═══ INFORMATION PROVIDED

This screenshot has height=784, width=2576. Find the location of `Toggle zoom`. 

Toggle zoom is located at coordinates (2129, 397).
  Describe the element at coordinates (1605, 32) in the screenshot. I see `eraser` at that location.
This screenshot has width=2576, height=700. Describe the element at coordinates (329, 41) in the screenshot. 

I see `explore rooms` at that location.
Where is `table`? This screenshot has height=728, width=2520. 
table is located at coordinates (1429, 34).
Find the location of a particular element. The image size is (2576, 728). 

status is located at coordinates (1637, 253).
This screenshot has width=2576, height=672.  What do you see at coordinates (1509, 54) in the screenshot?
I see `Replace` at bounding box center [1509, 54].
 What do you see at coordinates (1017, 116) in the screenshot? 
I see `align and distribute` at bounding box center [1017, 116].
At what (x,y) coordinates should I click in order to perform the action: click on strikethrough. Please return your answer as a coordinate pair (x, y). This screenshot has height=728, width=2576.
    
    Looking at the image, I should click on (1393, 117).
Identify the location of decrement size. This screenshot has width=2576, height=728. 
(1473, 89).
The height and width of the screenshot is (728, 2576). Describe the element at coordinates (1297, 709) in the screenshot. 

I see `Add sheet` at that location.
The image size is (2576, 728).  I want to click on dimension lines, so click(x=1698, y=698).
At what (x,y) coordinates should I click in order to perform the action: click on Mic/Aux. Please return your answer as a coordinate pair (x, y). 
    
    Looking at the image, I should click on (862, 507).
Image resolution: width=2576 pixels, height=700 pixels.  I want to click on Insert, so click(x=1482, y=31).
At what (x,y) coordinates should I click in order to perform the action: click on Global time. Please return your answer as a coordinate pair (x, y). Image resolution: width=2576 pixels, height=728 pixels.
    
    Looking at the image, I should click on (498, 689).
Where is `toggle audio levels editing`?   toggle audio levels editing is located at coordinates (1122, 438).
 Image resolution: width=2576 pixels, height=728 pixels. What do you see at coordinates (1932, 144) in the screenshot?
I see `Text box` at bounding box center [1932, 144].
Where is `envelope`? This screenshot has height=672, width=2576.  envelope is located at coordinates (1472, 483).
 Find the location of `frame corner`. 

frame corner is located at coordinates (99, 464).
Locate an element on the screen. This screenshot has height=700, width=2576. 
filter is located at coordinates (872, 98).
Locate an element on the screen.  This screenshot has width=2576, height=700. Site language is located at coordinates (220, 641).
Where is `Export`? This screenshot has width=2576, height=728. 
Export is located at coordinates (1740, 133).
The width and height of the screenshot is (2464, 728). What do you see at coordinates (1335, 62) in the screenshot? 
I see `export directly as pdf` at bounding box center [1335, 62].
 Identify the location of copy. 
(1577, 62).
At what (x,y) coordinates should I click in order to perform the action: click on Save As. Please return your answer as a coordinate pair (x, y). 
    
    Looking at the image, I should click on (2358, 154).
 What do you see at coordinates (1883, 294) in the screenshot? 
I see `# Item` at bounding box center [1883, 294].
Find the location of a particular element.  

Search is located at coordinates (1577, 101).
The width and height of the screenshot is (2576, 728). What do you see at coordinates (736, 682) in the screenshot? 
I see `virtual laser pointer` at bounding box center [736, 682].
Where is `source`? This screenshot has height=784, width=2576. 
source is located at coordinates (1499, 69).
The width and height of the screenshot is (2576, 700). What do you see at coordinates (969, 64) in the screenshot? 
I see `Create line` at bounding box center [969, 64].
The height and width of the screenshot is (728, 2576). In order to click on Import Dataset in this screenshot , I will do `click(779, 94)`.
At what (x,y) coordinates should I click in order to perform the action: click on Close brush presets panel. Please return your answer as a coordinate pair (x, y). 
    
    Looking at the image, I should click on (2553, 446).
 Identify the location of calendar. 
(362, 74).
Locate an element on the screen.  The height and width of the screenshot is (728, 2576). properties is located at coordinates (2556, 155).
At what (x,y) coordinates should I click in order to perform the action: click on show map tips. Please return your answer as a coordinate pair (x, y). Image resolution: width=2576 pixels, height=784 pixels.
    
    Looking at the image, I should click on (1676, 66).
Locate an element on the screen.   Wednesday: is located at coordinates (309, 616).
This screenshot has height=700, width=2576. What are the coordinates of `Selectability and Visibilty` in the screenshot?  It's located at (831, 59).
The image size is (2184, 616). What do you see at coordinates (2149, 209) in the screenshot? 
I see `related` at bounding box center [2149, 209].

══════

Reproduce the entries above word for word, covering all of them.

● **EXERCISE ANSWER**
This screenshot has height=784, width=2576. Find the location of `Toggle zoom`. 

Toggle zoom is located at coordinates (2129, 397).
  Describe the element at coordinates (1605, 32) in the screenshot. I see `eraser` at that location.
This screenshot has width=2576, height=700. Describe the element at coordinates (329, 41) in the screenshot. 

I see `explore rooms` at that location.
Where is `table`? This screenshot has height=728, width=2520. 
table is located at coordinates (1429, 34).
Find the location of a particular element. The image size is (2576, 728). 

status is located at coordinates (1637, 253).
This screenshot has width=2576, height=672.  What do you see at coordinates (1509, 54) in the screenshot?
I see `Replace` at bounding box center [1509, 54].
 What do you see at coordinates (1017, 116) in the screenshot? 
I see `align and distribute` at bounding box center [1017, 116].
At what (x,y) coordinates should I click in order to perform the action: click on strikethrough. Please return your answer as a coordinate pair (x, y). This screenshot has height=728, width=2576.
    
    Looking at the image, I should click on (1393, 117).
Identify the location of decrement size. This screenshot has width=2576, height=728. 
(1473, 89).
The height and width of the screenshot is (728, 2576). Describe the element at coordinates (1297, 709) in the screenshot. 

I see `Add sheet` at that location.
The image size is (2576, 728).  I want to click on dimension lines, so click(x=1698, y=698).
At what (x,y) coordinates should I click in order to perform the action: click on Mic/Aux. Please return your answer as a coordinate pair (x, y). 
    
    Looking at the image, I should click on (862, 507).
Image resolution: width=2576 pixels, height=700 pixels.  I want to click on Insert, so click(x=1482, y=31).
At what (x,y) coordinates should I click in order to perform the action: click on Global time. Please return your answer as a coordinate pair (x, y). Image resolution: width=2576 pixels, height=728 pixels.
    
    Looking at the image, I should click on (498, 689).
Where is `toggle audio levels editing`?   toggle audio levels editing is located at coordinates (1122, 438).
 Image resolution: width=2576 pixels, height=728 pixels. What do you see at coordinates (1932, 144) in the screenshot?
I see `Text box` at bounding box center [1932, 144].
Where is `envelope`? This screenshot has height=672, width=2576.  envelope is located at coordinates (1472, 483).
 Find the location of `frame corner`. 

frame corner is located at coordinates (99, 464).
Locate an element on the screen. This screenshot has height=700, width=2576. 
filter is located at coordinates (872, 98).
Locate an element on the screen.  This screenshot has width=2576, height=700. Site language is located at coordinates (220, 641).
Where is `Export`? This screenshot has width=2576, height=728. 
Export is located at coordinates (1740, 133).
The width and height of the screenshot is (2464, 728). What do you see at coordinates (1335, 62) in the screenshot? 
I see `export directly as pdf` at bounding box center [1335, 62].
 Identify the location of copy. 
(1577, 62).
At what (x,y) coordinates should I click in order to perform the action: click on Save As. Please return your answer as a coordinate pair (x, y). 
    
    Looking at the image, I should click on (2358, 154).
 What do you see at coordinates (1883, 294) in the screenshot? 
I see `# Item` at bounding box center [1883, 294].
Find the location of a particular element.  

Search is located at coordinates (1577, 101).
The width and height of the screenshot is (2576, 728). What do you see at coordinates (736, 682) in the screenshot? 
I see `virtual laser pointer` at bounding box center [736, 682].
Where is `source`? This screenshot has height=784, width=2576. 
source is located at coordinates (1499, 69).
The width and height of the screenshot is (2576, 700). What do you see at coordinates (969, 64) in the screenshot? 
I see `Create line` at bounding box center [969, 64].
The height and width of the screenshot is (728, 2576). In order to click on Import Dataset in this screenshot , I will do `click(779, 94)`.
At what (x,y) coordinates should I click in order to perform the action: click on Close brush presets panel. Please return your answer as a coordinate pair (x, y). 
    
    Looking at the image, I should click on (2553, 446).
 Identify the location of calendar. 
(362, 74).
Locate an element on the screen.  The height and width of the screenshot is (728, 2576). properties is located at coordinates (2556, 155).
At what (x,y) coordinates should I click in order to perform the action: click on show map tips. Please return your answer as a coordinate pair (x, y). Image resolution: width=2576 pixels, height=784 pixels.
    
    Looking at the image, I should click on (1676, 66).
Locate an element on the screen.   Wednesday: is located at coordinates (309, 616).
This screenshot has height=700, width=2576. What are the coordinates of `Selectability and Visibilty` in the screenshot?  It's located at (831, 59).
The image size is (2184, 616). What do you see at coordinates (2149, 209) in the screenshot? 
I see `related` at bounding box center [2149, 209].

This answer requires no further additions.